Il tratto buono (l’unico?) della nostra eroina è proprio l’anti-grillismo: non siete tutti fatti per dire la vostra, prima studiate come ho fatto io e poi ne riparliamo. Forse. Certo lei ci aggiunge la pesantezza intellò di chi vede in una Kardashian qualsiasi la peste nera della nostra epoca. Per dire: Emma ha detto no ai selfie con i fan. «Per me sono il discrimine tra il poter avere una vita oppure no. Se uno si fa una foto con me e la posta sul suo account, in due secondi chiunque verrà a sapere dove sono, vedrà come sono vestita e chi c’è insieme a me. Non posso permettere che vengano diffusi dati così personali. Perciò a chi mi chiede uno scatto dico: “Risponderò ad ogni tua domanda su Harry Potter, ma no: non farò un selfie con te”».

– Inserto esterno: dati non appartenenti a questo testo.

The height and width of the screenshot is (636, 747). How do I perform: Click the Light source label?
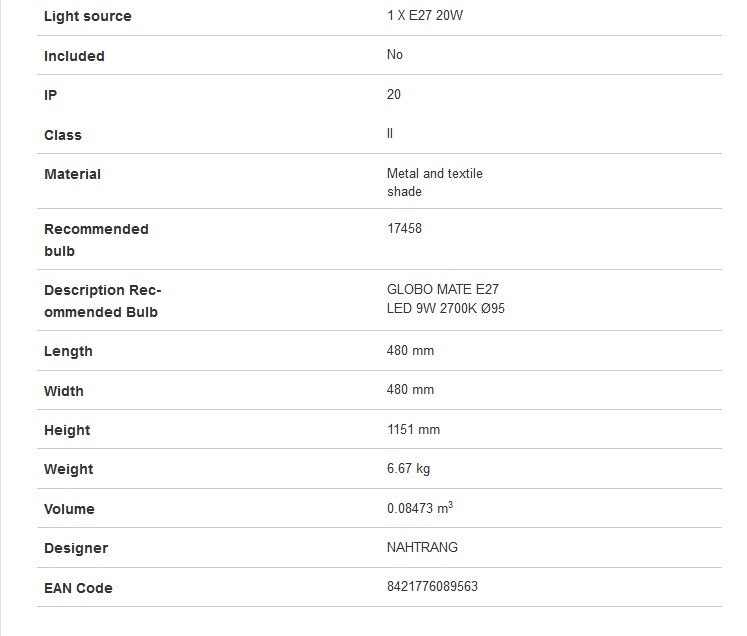click(88, 16)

La sola cosa che ancora non è riuscita a Watson è farsi prendere per un’attrice seria: per quanto femminista, al momento è globalmente percepita come una principessina Disney. Me la vedo ancora lì che pesta i piedi per aver mancato la parte da protagonista in La La Land (Dio sia sempre ringraziato). Era lei la prima scelta, però voleva troppi soldi, e poi aveva chiesto di fare i corsi di tip-tap a Londra, insomma Chazelle le ha detto arrivederci Emma 1, benvenuta Emma 2 (Stone), e sappiamo com’è andata, dalle unanimi lodi al premio Oscar. Emma Watson ancora non se ne fa una ragione. Del resto, quel preciso genere di gattamorta impegnata ha un’altra caratteristica inequivocabile: non deve mai essere colta in fallo. È come essere costretti a chiedere al compagno di banco quella frase della versione di greco che – ti costa una gran fatica ammetterlo – proprio non riesci a tradurre. Hai voglia a fare gli incontri di sensibilizzazione in aula magna, con quel sette e mezzo rubato.